*Text segment*:
We obtained re-sequencing data of Japanese (141 individuals) and European(12 Central European and 4 Romanian individuals) A. halleri. We mapped short reads to the A. halleri v2.03 assembly (DOE-JGI, http://phytozome.jgi.doe.gov/) using BWA-MEM 0.7.17-r1188 (Li, 2013), and bcftools v.1.17 mpileup and call (Danecek et al., 2021) pipeline.
Description of the data and file structure
SNP data
Ah_JP_EU.Q20.MAF005.DP15004300.FM01.vcf.gz
- SNP data for Japanese and European individuals.
- SNPs with quality ≤ 20, minor allele frequency ≤ 0.05, total depth ≤ 1,500 or total depth ≥ 4,300, and a fraction of missing individuals > 0.1 were filtered out using bcftools.
- 1,506,831 SNPs were included.
Ah_JP.Q20.MAF005.DP12003600.FM01.vcf.gz
- SNP data for Japanese individuals.
- SNPs with quality ≤ 20, minor allele frequency ≤ 0.05, total depth ≤ 1,200 or total depth ≥ 3,600, and a fraction of missing individuals > 0.1 were filtered out using bcftools.
- 1,013,450 SNPs were included.
Source code
The R scripts used in this study.
- conduct_snmf.R
- Script used for a clustering analysis using the non-negative matrix factorization (sNMF).
- conduct_lfmm.R
- Script used for identifying loci associated with local climate through genome-wide association mapping. Association mapping was performed for elevation, 19 bioclimatic variables, and seven principal components of bioclimatic variables (PC1–PC7) using LFMM.
- conduct_rehh.R
- Script used for performing genome-wide selection scans based on the XP-EHH. In this script, we first calculated the integrated extended haplotype homozygosity of a single nucleotide polymorphism site. We then calculated XP-EHH for each SNP with pairwise comparisons between the four Japanese subpopulations.

*What this exercise asks*:
A) According to the A. halleri data description, how many SNPs are in the file that holds SNP data for Japanese individuals only?
B) List the file names of all R scripts named in the A. halleri data description.
C) Reproduce the passage of the A. halleri data description that begins at the words "- 1,506,831 SNPs" and stops after "(PC1–PC7) using LFMM.".

*Extracted entries*:
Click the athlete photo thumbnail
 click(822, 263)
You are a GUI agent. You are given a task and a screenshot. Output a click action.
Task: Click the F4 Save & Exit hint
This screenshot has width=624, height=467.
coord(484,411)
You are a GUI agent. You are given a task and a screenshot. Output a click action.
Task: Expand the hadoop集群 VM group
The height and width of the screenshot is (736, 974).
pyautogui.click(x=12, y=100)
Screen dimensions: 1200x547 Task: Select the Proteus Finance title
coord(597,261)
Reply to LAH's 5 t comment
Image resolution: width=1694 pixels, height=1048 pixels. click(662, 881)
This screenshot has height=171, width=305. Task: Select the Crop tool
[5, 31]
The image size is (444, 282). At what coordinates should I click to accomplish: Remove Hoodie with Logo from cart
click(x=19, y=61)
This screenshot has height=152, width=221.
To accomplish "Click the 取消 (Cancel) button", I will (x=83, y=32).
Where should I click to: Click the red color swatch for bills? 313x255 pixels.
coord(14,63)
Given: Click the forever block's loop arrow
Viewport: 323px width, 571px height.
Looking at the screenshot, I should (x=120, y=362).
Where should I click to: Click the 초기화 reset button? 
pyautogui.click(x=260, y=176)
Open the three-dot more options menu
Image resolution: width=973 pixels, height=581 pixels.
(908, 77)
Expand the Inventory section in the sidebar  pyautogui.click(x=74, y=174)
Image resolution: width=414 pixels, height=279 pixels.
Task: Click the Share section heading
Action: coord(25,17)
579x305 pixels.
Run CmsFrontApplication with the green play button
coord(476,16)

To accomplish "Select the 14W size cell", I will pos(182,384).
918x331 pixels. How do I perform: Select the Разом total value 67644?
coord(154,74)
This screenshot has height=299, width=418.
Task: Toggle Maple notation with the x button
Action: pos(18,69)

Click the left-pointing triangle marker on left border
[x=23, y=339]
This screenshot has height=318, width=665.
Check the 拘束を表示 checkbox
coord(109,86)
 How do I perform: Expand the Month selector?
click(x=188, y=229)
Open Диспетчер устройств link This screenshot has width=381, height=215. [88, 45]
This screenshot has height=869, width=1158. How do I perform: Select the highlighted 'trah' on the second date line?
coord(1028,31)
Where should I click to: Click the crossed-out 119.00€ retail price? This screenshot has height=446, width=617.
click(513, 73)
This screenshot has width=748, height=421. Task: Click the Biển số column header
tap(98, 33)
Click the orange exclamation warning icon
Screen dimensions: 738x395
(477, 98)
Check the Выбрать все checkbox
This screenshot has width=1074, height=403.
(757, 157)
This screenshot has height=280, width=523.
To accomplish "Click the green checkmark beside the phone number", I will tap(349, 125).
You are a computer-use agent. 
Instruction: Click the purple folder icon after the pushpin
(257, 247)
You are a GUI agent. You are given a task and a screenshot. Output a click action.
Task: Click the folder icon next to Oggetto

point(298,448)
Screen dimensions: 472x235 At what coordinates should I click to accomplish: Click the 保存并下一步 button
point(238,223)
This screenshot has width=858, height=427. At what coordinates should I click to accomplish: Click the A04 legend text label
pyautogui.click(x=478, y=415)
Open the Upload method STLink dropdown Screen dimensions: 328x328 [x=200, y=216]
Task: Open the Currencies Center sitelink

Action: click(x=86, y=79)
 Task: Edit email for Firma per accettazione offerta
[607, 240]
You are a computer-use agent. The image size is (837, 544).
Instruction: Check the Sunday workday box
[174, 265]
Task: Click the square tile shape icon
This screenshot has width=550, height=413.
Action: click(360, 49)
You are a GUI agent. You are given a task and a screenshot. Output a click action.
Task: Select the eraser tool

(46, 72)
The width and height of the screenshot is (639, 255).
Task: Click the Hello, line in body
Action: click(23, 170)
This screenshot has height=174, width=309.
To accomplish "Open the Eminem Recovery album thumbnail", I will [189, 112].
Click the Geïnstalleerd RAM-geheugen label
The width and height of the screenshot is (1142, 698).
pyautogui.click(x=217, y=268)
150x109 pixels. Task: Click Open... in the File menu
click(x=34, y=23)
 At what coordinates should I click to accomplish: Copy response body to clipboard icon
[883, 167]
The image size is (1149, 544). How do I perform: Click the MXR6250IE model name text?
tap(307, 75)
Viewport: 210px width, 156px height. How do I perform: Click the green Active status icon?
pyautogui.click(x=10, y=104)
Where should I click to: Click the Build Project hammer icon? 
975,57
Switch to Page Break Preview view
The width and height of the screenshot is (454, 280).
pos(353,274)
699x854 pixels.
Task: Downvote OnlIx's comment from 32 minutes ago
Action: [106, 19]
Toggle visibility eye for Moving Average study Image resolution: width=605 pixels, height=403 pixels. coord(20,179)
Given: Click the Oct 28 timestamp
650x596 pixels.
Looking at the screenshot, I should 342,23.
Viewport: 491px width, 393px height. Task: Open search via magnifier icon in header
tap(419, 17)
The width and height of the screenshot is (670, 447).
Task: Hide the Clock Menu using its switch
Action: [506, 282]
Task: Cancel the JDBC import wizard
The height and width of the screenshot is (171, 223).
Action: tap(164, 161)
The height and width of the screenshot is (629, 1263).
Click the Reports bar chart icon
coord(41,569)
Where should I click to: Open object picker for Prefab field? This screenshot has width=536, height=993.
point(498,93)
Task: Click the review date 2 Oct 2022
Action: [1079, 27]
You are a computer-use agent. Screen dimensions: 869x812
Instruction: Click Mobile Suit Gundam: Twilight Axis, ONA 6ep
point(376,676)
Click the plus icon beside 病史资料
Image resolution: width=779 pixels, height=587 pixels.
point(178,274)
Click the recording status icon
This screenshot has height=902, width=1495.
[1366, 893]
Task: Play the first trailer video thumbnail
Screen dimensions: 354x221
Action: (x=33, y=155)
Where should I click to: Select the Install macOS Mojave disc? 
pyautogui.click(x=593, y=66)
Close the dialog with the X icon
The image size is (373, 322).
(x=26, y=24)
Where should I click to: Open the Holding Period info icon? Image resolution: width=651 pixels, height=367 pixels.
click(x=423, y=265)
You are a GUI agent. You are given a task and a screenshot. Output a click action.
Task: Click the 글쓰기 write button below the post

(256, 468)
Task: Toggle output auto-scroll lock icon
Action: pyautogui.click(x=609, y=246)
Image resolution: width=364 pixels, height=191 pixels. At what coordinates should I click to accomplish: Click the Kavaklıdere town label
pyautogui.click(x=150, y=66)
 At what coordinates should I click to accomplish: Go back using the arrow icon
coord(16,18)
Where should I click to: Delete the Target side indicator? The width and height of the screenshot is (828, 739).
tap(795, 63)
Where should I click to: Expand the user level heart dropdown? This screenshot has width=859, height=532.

*Solution list*:
A) 1,013,450 SNPs

B) conduct_snmf.R, conduct_lfmm.R, conduct_rehh.R

C)
- 1,506,831 SNPs were included.
Ah_JP.Q20.MAF005.DP12003600.FM01.vcf.gz
- SNP data for Japanese individuals.
- SNPs with quality ≤ 20, minor allele frequency ≤ 0.05, total depth ≤ 1,200 or total depth ≥ 3,600, and a fraction of missing individuals > 0.1 were filtered out using bcftools.
- 1,013,450 SNPs were included.
Source code
The R scripts used in this study.
- conduct_snmf.R
- Script used for a clustering analysis using the non-negative matrix factorization (sNMF).
- conduct_lfmm.R
- Script used for identifying loci associated with local climate through genome-wide association mapping. Association mapping was performed for elevation, 19 bioclimatic variables, and seven principal components of bioclimatic variables (PC1–PC7) using LFMM.